After RNase H digestion, the target rRNA fragment was purified with streptavidin magnetic beads (Pierce™, ThermoFisher Scientific). rRNA fragment was analyzed by Q-TOF mass spectrometry (6545XT AdvanceBio, Agilent). Data were analyzed by MassHunter Workstation 10.0.

Prokaryotic cell-free systems and in vitro translation inhibition assays

A homemade E. coli in vitro TnT PURE system was used to assess the inhibitory effects of MCX-190, MCX-219, erythromycin, and telithromycin on 70 S ribosome activity63,64. 5 μL of PURE reaction mix that translates a gene encoding the Nanoluc luciferase was set up in the presence or absence of tested compounds. Protein synthesis was initiated by incubating reactions at 37 ˚C for 60 min and stopped by placing on ice for 5 min. Luciferase activity was quantified using the Nano-Glo luciferase assay system and read on a GloMax 20/20 luminometer (Promega, USA). For each compound, the in vitro translation inhibition assay was performed in three biological triplicates over a range of concentrations from 0.001 μM to 1000 μM. A compound-free control was used to normalize luminescence measurements. The calculated luminescence percentages were plotted against compound concentrations on a semilog scale using GraphPad Prism.
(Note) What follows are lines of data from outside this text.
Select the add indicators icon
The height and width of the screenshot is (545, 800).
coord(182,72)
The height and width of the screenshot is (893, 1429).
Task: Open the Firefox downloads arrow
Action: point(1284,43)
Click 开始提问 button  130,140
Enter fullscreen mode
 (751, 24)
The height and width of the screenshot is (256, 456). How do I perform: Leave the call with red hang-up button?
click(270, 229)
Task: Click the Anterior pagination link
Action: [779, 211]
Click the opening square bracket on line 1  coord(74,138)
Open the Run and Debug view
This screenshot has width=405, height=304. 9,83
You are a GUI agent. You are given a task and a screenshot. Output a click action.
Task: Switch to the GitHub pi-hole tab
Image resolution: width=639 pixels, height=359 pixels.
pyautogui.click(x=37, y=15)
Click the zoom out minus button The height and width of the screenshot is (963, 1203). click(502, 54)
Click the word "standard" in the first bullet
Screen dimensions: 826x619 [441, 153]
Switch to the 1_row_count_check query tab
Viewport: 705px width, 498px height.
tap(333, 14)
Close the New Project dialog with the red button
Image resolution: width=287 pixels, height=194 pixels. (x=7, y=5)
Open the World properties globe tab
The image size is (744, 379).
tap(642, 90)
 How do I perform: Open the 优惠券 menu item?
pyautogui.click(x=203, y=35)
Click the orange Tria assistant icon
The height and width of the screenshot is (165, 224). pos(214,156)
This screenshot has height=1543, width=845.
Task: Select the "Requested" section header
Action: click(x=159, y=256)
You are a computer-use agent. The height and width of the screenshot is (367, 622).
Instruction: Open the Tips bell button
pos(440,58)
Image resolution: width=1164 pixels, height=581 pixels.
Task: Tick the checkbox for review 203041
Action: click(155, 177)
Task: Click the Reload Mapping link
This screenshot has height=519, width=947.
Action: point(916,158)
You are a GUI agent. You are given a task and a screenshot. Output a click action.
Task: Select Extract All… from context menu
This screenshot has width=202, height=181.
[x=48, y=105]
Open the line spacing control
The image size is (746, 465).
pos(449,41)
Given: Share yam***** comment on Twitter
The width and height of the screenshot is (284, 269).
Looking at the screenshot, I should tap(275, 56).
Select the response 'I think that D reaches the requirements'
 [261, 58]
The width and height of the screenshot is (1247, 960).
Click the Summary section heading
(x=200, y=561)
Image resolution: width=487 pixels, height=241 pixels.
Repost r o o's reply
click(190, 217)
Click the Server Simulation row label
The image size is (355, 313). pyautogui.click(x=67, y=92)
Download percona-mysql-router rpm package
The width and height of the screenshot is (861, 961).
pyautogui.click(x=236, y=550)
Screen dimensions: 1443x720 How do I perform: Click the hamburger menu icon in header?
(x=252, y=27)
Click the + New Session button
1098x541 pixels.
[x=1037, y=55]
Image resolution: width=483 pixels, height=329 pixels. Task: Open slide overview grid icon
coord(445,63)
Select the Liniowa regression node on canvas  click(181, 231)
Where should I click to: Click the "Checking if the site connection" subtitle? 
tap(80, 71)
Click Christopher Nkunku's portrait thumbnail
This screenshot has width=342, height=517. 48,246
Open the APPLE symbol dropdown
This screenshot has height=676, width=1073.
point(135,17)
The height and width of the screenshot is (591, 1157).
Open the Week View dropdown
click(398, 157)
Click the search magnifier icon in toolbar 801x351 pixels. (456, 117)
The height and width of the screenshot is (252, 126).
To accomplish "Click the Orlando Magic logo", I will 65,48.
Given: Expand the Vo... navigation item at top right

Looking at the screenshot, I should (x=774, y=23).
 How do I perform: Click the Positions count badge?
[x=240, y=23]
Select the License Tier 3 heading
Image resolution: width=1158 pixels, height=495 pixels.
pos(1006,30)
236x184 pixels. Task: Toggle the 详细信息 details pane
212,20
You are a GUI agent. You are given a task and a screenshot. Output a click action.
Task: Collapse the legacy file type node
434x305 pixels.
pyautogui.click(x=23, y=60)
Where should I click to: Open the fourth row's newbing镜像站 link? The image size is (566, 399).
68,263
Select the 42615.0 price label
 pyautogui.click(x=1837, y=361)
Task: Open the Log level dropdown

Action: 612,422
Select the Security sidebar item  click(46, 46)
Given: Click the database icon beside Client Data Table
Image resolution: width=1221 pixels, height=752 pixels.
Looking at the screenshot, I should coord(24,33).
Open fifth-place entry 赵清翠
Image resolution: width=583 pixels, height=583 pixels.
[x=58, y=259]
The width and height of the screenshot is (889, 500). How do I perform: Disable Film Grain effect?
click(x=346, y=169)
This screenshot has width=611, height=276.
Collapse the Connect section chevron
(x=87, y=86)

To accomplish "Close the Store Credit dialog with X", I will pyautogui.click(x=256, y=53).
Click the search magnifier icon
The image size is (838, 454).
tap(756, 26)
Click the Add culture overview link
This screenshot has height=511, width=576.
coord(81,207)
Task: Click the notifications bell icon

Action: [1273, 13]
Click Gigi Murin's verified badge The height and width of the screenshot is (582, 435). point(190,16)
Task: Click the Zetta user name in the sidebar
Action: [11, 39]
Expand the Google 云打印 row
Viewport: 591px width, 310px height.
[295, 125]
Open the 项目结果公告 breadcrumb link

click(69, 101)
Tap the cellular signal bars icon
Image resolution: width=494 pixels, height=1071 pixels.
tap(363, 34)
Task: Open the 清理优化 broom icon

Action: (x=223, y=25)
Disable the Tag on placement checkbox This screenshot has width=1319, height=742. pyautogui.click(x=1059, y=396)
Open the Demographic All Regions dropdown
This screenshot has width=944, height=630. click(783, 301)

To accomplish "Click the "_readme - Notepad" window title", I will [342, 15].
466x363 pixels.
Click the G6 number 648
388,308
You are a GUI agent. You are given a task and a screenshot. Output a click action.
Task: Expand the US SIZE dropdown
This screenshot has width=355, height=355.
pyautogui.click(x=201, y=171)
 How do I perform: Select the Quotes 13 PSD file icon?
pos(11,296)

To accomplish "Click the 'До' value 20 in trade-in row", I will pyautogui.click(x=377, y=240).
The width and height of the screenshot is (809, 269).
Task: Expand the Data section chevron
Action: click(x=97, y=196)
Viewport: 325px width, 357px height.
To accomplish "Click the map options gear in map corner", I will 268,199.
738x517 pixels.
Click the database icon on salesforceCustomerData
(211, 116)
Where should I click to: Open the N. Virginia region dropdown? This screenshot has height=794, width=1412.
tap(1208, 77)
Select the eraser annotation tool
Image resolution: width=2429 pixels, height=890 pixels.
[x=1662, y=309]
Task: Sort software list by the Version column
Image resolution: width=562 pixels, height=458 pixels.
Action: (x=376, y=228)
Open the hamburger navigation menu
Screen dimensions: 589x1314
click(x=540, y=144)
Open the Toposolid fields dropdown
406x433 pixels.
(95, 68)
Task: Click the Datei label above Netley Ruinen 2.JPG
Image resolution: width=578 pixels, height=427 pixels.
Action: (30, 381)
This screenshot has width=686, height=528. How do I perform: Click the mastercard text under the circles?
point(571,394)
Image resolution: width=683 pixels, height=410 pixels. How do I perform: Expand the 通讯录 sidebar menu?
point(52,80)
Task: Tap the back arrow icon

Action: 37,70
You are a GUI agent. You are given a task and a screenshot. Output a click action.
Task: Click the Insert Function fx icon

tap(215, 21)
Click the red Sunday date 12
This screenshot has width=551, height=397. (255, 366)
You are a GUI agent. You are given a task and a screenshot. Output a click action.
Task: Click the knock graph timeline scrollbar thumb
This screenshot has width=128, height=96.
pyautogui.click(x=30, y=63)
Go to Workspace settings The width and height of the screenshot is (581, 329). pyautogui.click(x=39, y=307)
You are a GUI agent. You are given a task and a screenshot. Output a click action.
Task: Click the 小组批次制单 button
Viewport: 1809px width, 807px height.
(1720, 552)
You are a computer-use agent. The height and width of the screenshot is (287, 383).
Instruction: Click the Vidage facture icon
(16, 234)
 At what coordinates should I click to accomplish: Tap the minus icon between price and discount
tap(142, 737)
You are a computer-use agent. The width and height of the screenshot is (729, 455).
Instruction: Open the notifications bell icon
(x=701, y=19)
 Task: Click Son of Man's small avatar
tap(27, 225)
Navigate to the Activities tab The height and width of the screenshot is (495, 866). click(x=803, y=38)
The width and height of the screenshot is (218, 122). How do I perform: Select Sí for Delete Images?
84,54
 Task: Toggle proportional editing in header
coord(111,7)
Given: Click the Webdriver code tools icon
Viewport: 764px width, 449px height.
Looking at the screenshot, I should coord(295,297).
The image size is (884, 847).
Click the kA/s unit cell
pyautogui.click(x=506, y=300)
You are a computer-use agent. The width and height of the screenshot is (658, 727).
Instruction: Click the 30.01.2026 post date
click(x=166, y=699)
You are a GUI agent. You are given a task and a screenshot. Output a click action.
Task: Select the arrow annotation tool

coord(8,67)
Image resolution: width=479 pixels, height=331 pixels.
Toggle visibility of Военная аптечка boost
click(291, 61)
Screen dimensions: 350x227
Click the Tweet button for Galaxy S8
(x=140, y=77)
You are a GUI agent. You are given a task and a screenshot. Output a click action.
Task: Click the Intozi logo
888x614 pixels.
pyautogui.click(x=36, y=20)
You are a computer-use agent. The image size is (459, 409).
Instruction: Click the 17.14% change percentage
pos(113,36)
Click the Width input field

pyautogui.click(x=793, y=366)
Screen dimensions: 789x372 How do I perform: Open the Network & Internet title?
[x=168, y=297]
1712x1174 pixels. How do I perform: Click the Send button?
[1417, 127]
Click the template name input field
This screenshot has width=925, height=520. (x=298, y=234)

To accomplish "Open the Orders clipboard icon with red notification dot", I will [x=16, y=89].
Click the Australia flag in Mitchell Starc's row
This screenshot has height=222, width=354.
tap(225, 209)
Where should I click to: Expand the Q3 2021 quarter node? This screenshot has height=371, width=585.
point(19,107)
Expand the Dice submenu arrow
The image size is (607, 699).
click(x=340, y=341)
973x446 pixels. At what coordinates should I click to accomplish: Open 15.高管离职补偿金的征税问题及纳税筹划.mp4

Mammalian cell-free systems and in vitro translation assays

For the in vitro translation assay, the whole-cell extract was derived from cultured HEK293F cells65. The translation reactions were conducted in a total volume of 10 μL, comprising 4 μL of the HEK293F extract, 1 μL 10× Translation Buffer containing 160 mM HEPESs-KOH (pH 7.6), 100 mM Creatine phosphate, 1 mM Spermidine, 10 mM ATP, 1 mM GTP, 20 mM DTT, 800 ng/μL CKM, 600 mM KOAc, 30 mM Mg(OAc)2 and 200 μM Amino acids. The reaction mixture also included 2 U of RiboLock RNase inhibitor (ThermoFisher Scientific), 0.5 mM D-luciferin (Promega), 1 μL of either antibiotic solution or solvent (water or 10% DMSO), as specified, and 100 ng mRNA (added as a 1 μL water solution after pre-incubation of the reaction mixture with antibiotic for 5 min at 30 ˚C). Following the addition of mRNA, the mixtures were transferred to a pre-heated 96-well CELL CULTER PLATE (WHB), sealed with a PCR plate seal, and incubated in the CLARIOstar plate reader (BMG Labtech) at 37 ˚C with continuous luciferase activity measurement, following established procedures66,67. Luciferase activity values were determined based on light intensities at 60 min.